Infelizmente não estou escrevendo isso porque já aprendi a lição depois de ler o livro. Estou tentando aprender. E só estou escrevendo sobre isso porque descobri que tenho errado bastante. Desde que nos mudamos para Miami, fico com pena e compaixão por qualquer expressão de sofrimento que meus filhos tenham. Porque sei que é difícil para eles. E até esqueço que é difícil também para mim. Minha vida mudou completamente. Mas nem lembro disso. Só penso neles. A consequência? Minha filha de 4 anos cada dia faz uma coisa para me irritar. E então percebi que ela está fazendo isso porque eu estou irritando ela. E porque? Porque estou aberta todos os dias para ouvir, para entender o lado dela. Não parece errado à princípio, certo? Mas está errado. Criança precisa de adulto, alguém que tenha um norte, e ela acompanha o caminho, se frustando, entendendo seus limites e entendendo, porque não, que a vida não é um parque de diversões cheio de pessoas fantasiadas sorrindo para você o dia todo. A vida é para evoluir. Vamos tentar evoluir como pais antes que eles cresçam. Já pensou como deve ser frustante a adolescência de uma criança que sempre teve uma, duas, ou mais pessoas prontas a atender seus pedidos? Como deve ser difícil perder para um adulto que passou a infância sempre ganhando? Nem que a custa de 12 sofridas prestações para os pais?

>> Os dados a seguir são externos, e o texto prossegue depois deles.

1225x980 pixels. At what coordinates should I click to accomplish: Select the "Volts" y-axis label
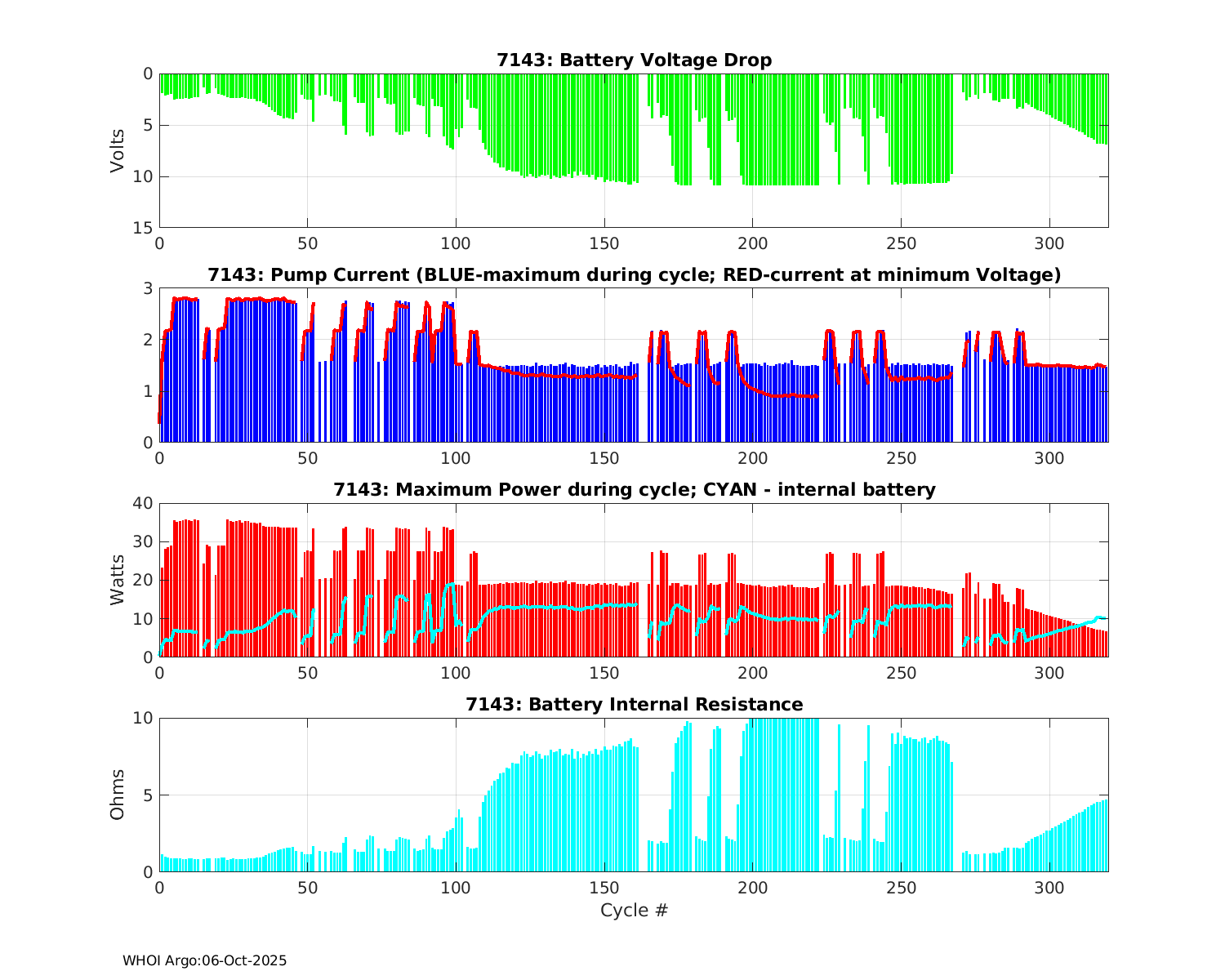[x=118, y=150]
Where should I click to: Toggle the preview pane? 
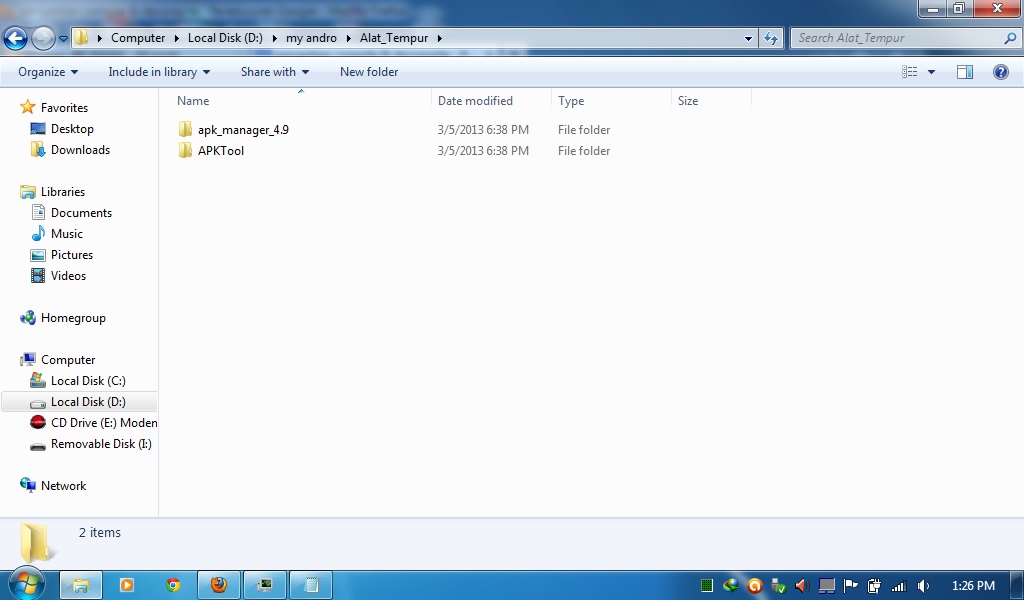(964, 71)
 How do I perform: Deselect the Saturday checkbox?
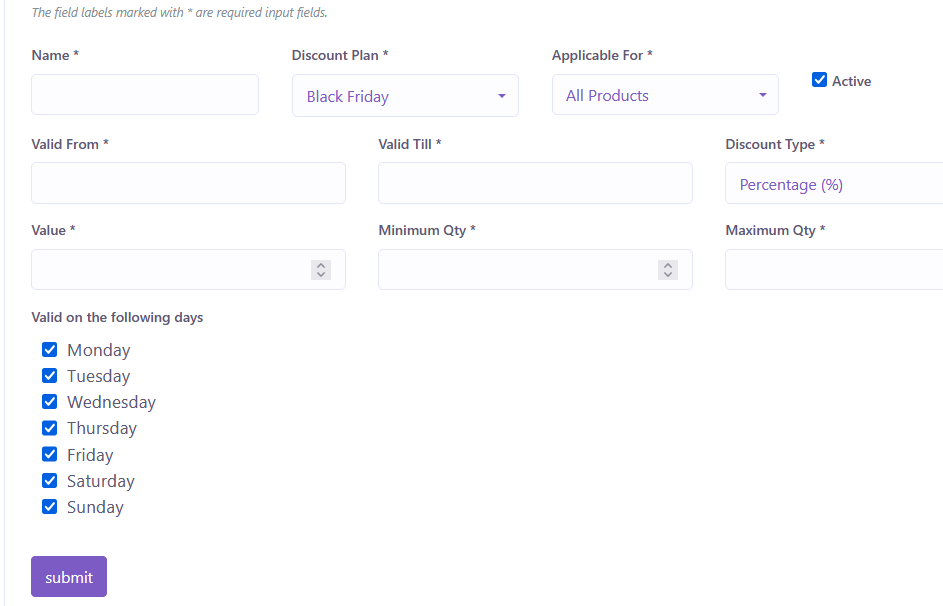49,481
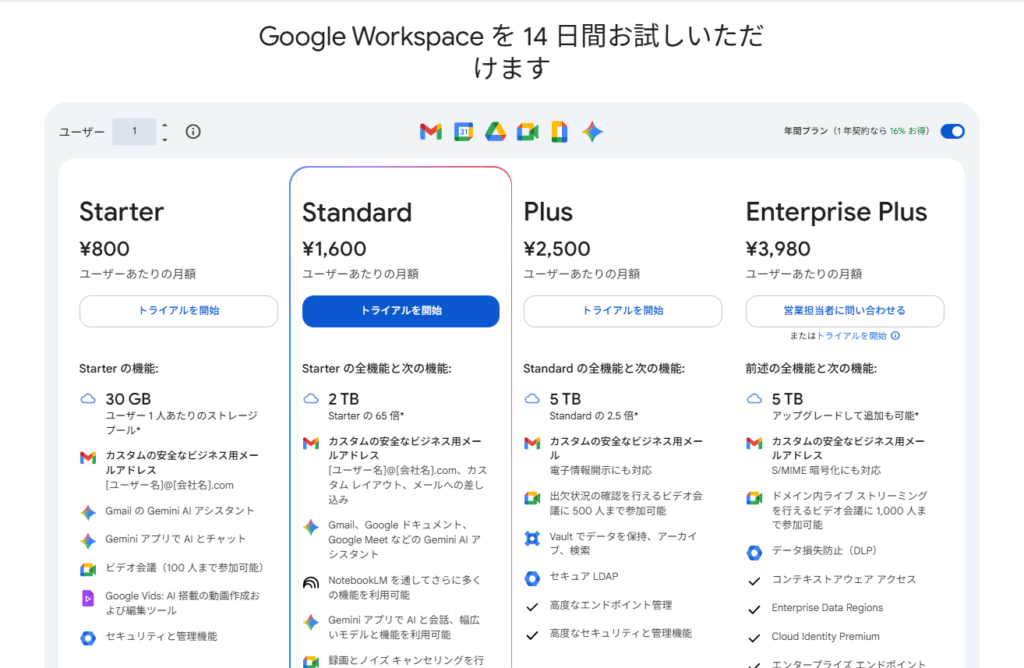1024x668 pixels.
Task: Toggle the annual plan switch
Action: click(x=952, y=131)
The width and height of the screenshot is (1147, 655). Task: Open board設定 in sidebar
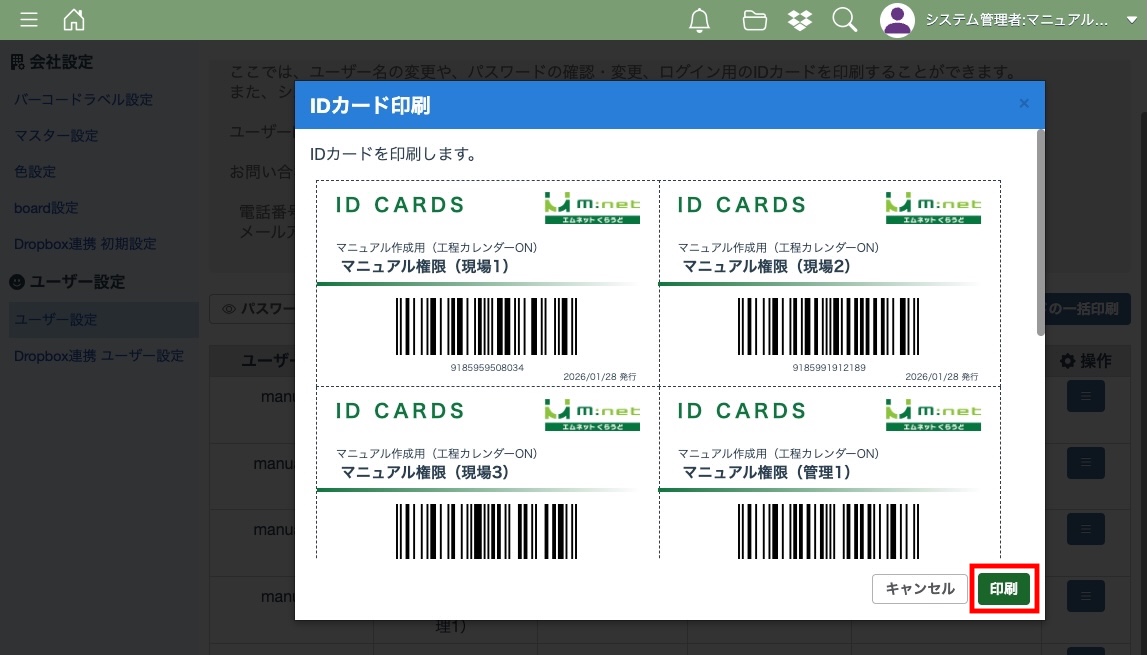46,208
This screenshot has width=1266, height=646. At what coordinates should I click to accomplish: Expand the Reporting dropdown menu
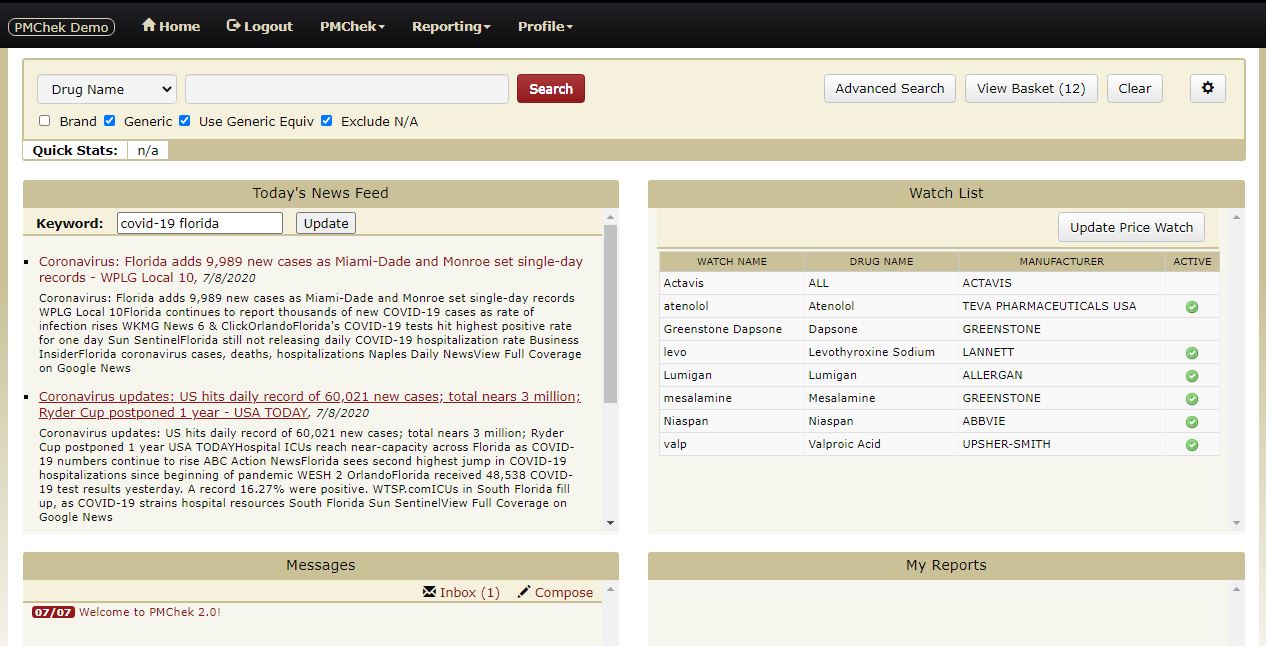tap(451, 27)
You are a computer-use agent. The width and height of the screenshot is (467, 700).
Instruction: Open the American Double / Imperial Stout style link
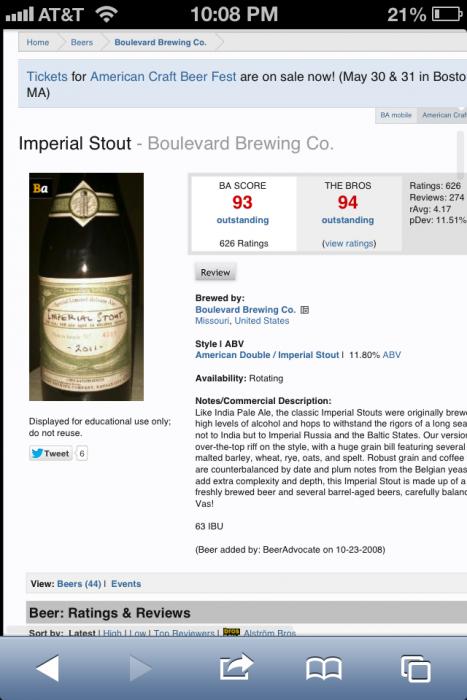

Educar dá mais trabalho do que servir o sorvete antes do jantar, já que seu filho está querendo tanto. Educar envolve mais compromisso do que pagar as 6 parcelas da viagem mágica. Educar é coisa de gente grande. Deve ser por isso que crianças não podem ter filhos. Porque filhos precisam de adultos. Parece que esse é o grande problema da minha geração, não queremos ser adultos. Outro dia vi um post sobre a crise dos 25 anos. Levei o maior susto! A maioria das pessoas que conheço estão nessa crise aos 35 (ou mais). Está na hora de dar esse passo. Parar de focar só na diversão e na felicidade e evoluir, amadurecer. Todo grande passo na vida acontece quando a gente faz aquilo que é desconfortável. Já aprendemos muito sobre diversão e entretenimento, que tal agora aprender a viver?